▶ SELECTIE
"""

De overheid vermeldt in haar uitnodiging de voorwaarden die van toepassing zijn tijdens de uitvoering van de
opdracht. Tevens moet een passende indieningstermijn vermeld worden. Er is niet voorzien in een wettelijke minimale indieningstermijn, maar de overheid moet rekening houden met de complexiteit van de
opdracht en de nodige voorbereidingstijd voor de opmaak van de
offertes.
Gemotiveerde gunningsbeslissing De ingediende eindoffertes moeten alle vereiste en noodzakelijke elementen voor de uitvoering van de
opdracht bevatten. De overheid beoordeelt ze op basis van de
gunningscriteria. De overheid kan de deelnemers vragen om hun eindofferte(s) toe te lichten, te verduidelijken of aan te vullen. Daarbij mogen echter geen essentiële kenmerken van zowel de
offerte als het beschrijvend document gewijzigd worden wanneer dat de
mededinging kan verstoren of een discriminerend effect kan hebben. (cf.
art. 114, § 2, tweede lid KB Plaatsing) De draagwijdte hiervan is gelijkaardig aan de mogelijkheid om contact op te nemen met de
inschrijvers bij open en
beperkte procedures. Dit moet dus beperkt geïnterpreteerd worden, van onderhandelingen kan in deze fase geen sprake meer zijn.
De overheid maakt vervolgens een gemotiveerde
gunningsbeslissing op en verstuurt de informatie naar de deelnemers die een eindofferte hebben ingediend.
Sluiting De
opdracht wordt gesloten door de ondertekening van een overeenkomst tussen de partijen. (cf.

"""

▶ BRONFRAGMENT
"""

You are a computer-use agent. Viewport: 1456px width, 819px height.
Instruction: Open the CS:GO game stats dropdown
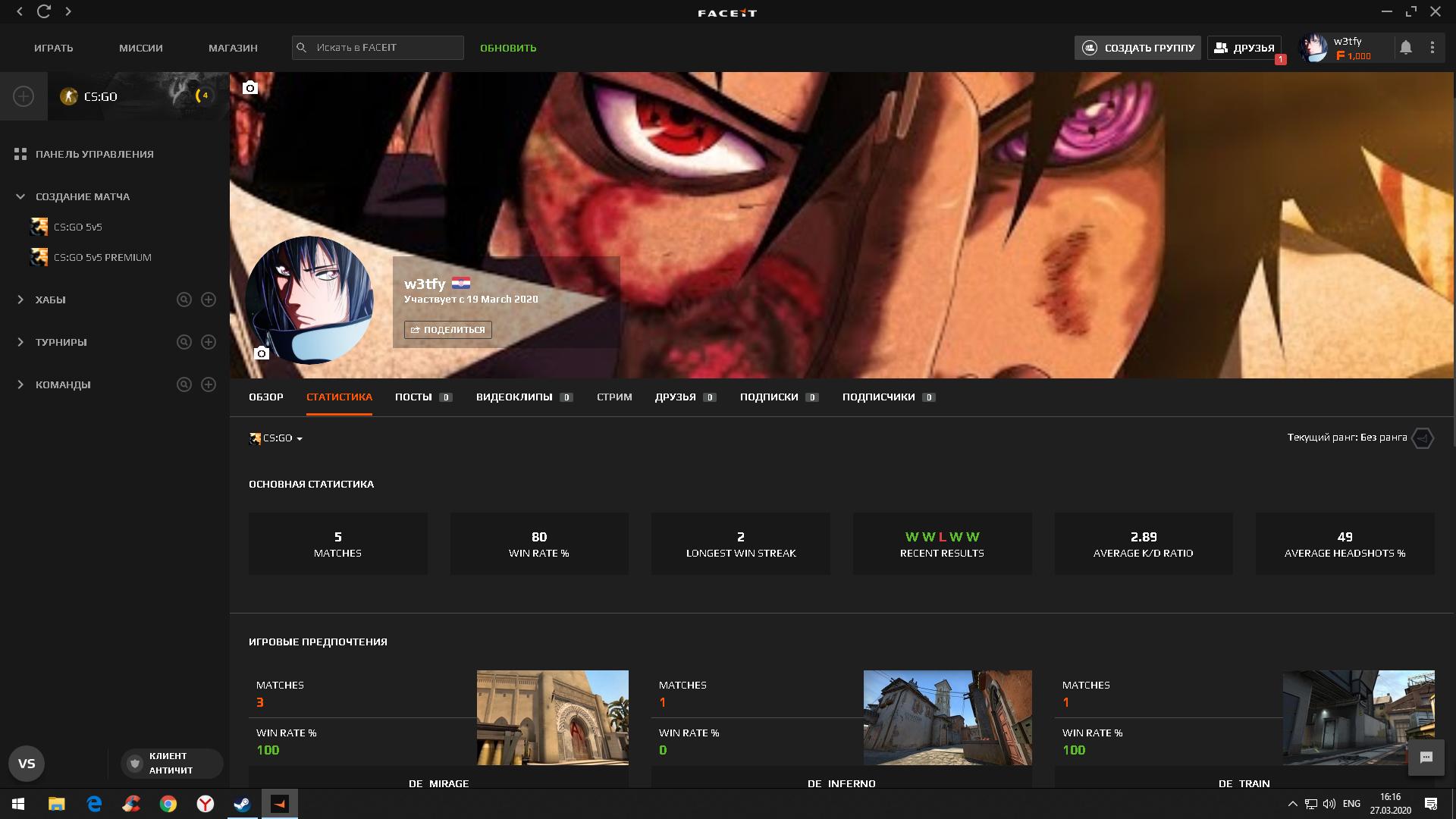coord(276,438)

"""

▶ OPDRACHT
Neem de volledige tekst over de gunning van overheidsopdrachten letterlijk en ongewijzigd over.

▶ UITVOER OEFENING
De overheid vermeldt in haar uitnodiging de voorwaarden die van toepassing zijn tijdens de uitvoering van de
opdracht. Tevens moet een passende indieningstermijn vermeld worden. Er is niet voorzien in een wettelijke minimale indieningstermijn, maar de overheid moet rekening houden met de complexiteit van de
opdracht en de nodige voorbereidingstijd voor de opmaak van de
offertes.
Gemotiveerde gunningsbeslissing De ingediende eindoffertes moeten alle vereiste en noodzakelijke elementen voor de uitvoering van de
opdracht bevatten. De overheid beoordeelt ze op basis van de
gunningscriteria. De overheid kan de deelnemers vragen om hun eindofferte(s) toe te lichten, te verduidelijken of aan te vullen. Daarbij mogen echter geen essentiële kenmerken van zowel de
offerte als het beschrijvend document gewijzigd worden wanneer dat de
mededinging kan verstoren of een discriminerend effect kan hebben. (cf.
art. 114, § 2, tweede lid KB Plaatsing) De draagwijdte hiervan is gelijkaardig aan de mogelijkheid om contact op te nemen met de
inschrijvers bij open en
beperkte procedures. Dit moet dus beperkt geïnterpreteerd worden, van onderhandelingen kan in deze fase geen sprake meer zijn.
De overheid maakt vervolgens een gemotiveerde
gunningsbeslissing op en verstuurt de informatie naar de deelnemers die een eindofferte hebben ingediend.
Sluiting De
opdracht wordt gesloten door de ondertekening van een overeenkomst tussen de partijen. (cf.